Project F

RISC-V Assembler: Branch Set

Published · Updated

This post looks at RISC-V branch and set instructions, such as beq, bltu, bgez, and slt. RISC-V takes a different approach to branching, even compared to other RISC processors. We’ll also cover the zero register, program counter, condition codes, and multi-word addition. Branch and set instructions are included in RV32I, the base integer instruction set. New to the assembler series? Check out the first part on RISC-V arithmetic instructions.

In the last few years, we’ve seen an explosion of RISC-V CPU designs, especially on FPGA. Thankfully, RISC-V is ideal for assembly programming with its compact, easy-to-learn instruction set. This series will help you learn and understand 32-bit RISC-V instructions (RV32) and the RISC-V ABI.

Share your thoughts with @WillFlux on Mastodon or Twitter. If you like what I do, sponsor me. 🙏

Branch

Conditional branches control the flow of execution in a program. A conditional branch jumps to another program address if a condition is true. In high-level programming languages, this can take the form of a for loop, if-then-else, or switch/case statement.

RISC-V is unusual because branch instructions include the comparison and branch destination in one instruction. This makes branching simple, but it has trade-offs, which we will consider later.

Let’s start by looking at the six regular branch instructions:

beq   # equal
bne   # not equal

blt   # less than
bgt   # greater than
ble   # less than or equal to
bge   # greater than or equal to

Branch instructions have a consistent format and always compare two registers:

branch rs1, rs2, offset

Where rs1 and rs2 are the registers to compare, and offset is the program counter offset. The program counter (PC) points to the next instruction to execute. We’ll discuss the PC in more detail later in this post.

These instructions use signed comparisons: a register with the contents 0xFFFFFFFF is treated as -1. We’ll cover unsigned comparisons in the next section.

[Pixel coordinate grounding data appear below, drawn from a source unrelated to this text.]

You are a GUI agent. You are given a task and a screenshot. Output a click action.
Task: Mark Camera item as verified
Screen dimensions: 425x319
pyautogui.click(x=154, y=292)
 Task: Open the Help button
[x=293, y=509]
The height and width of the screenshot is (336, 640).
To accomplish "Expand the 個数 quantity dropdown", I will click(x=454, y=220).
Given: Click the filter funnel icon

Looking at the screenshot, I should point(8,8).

Branch offsets are signed 12-bit immediates but in units of two bytes. RISC-V instructions are four bytes long, so why are offsets in units of two bytes? Compressed instructions are only two bytes long, so branch offsets need to be in units of two bytes.

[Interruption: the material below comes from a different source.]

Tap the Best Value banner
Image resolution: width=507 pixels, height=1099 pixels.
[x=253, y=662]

Offsets are sign extended, so you can easily branch backwards in your code. With 12-bit offsets in units of two bytes, branch instructions have a range of ±4 KiB.

In practice, you never write an offset directly; you use a label instead.

For example, we can create a wait loop with bne:

    li  t0, 1000  # time to wait
.L_timer:  # local label
    lw  t1, TIMER_WAIT(t6)  # load hardware timer into t1
    bne t0, t1, .L_timer    # branch (loop) if t1 isn't equal to t0

ProTip: .L_name is a common naming convention for local labels.

Some of these branch instructions are pseudoinstructions, but as a programmer, this doesn’t matter: they always assemble to one instruction. For example, bgt (greater than) assembles to blt (less than) with the operands swapped. Use whichever branch instruction you prefer, and let the assembler worry about the underlying instruction.

Unsigned Branching

If your numbers are unsigned, you add a “u” to the end of the instruction name:

bltu  # less than unsigned
bgtu  # greater than unsigned
bleu  # less than or equal to unsigned
bgeu  # greater than or equal to unsigned

Equal and not equal aren’t affected by sign, so there aren’t unsigned versions of them.

With unsigned comparison, a register with the contents 0xFFFFFFFF is treated as 4294967295.

Branching with Zero

You often want to compare a register to zero, for example, to check for the end of a loop or null-terminated string. RISC-V provides a set of handy pseudoinstructions for this:

beqz  # equal to zero
bnez  # not equal to zero

bltz  # less than zero
bgtz  # greater than zero
blez  # less than or equal to zero
bgez  # greater than or equal to zero

They’re the same as the regular branch instructions with a “z” at the end of the instruction name.

With these instructions, you only specify a single register because the second register is x0:

beqz rs1, offset

For example, you could implement the absolute function with bgez:

abs:
    bgez a0, .L_abs_end  # branch to .L_abs_end if a0 is greater or equal to zero
    neg a0, a0  # make negative a0 value positive
.L_abs_end:
    ret  # return from function (a0 holds the return value)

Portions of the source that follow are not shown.